Bamako, 30 juin (AMAP) Le Gabon et la Guinée équatoriale ont officiellement signé mardi un accord au siège de l’Union africaine (UA) à Addis-Abeba, mettant un terme à un contentieux frontalier vieux de près de cinquante ans en entérinant la décision de la Cour internationale de justice (CIJ) rendue en mai 2025.
L’accord engage les deux États à respecter l’arrêt de la CIJ, qui reconnaît la souveraineté de la Guinée équatoriale sur l’île de Mbanié ainsi que sur les îlots de Cocotiers et Conga.

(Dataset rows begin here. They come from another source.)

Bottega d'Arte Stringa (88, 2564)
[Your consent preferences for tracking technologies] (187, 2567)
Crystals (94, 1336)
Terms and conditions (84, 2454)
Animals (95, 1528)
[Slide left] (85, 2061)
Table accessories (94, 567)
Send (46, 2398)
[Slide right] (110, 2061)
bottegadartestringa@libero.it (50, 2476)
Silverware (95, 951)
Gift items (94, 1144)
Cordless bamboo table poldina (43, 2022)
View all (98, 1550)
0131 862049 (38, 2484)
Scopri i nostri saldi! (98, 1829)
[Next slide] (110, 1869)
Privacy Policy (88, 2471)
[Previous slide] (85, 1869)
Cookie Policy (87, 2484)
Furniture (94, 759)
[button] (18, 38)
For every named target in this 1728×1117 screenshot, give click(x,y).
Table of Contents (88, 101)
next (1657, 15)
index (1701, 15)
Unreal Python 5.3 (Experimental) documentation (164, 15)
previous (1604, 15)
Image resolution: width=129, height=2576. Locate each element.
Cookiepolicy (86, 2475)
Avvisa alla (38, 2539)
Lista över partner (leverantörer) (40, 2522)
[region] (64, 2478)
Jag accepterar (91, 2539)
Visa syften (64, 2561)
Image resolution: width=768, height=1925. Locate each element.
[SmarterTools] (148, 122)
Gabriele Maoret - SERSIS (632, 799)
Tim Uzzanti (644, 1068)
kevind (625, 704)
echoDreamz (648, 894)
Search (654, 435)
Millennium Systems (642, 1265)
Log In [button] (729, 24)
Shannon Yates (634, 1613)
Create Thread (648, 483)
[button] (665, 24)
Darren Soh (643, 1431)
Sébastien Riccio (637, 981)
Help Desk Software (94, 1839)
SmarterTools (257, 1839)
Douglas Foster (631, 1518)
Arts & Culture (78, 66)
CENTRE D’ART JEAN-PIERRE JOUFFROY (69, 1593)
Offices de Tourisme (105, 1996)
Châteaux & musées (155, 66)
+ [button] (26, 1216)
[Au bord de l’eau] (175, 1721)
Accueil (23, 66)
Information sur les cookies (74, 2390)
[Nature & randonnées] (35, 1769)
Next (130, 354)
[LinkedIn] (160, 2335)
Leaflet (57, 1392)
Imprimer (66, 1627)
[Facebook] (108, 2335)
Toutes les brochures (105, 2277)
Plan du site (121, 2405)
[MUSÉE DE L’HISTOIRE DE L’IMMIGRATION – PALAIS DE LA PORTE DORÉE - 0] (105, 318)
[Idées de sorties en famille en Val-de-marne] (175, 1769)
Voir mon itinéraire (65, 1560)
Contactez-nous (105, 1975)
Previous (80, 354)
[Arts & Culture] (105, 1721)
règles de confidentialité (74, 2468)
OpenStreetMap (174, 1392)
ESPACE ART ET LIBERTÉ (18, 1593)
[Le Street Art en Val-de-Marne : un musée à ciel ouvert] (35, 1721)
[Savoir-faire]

Le document a été signé par le ministre équato-guinéen des Affaires étrangères, Simeón Oyono Esono Angue, le président du Conseil constitutionnel gabonais, Dieudonné Aba’a Owono, et le président de la Commission de l’UA, Mahamoud Ali Youssouf.
Pour les autorités équato-guinéennes, cet accord règle « de manière définitive » un différend qui empoisonnait les relations entre les deux voisins depuis les années 1970. La délégation gabonaise a salué l’ouverture d’« une nouvelle ère de coopération » avec la Guinée équatoriale, tandis que le président de la Commission de l’UA a estimé que la résolution de ce litige « qui n’a que trop duré » constituait une victoire pour la diplomatie africaine et le règlement pacifique des différends.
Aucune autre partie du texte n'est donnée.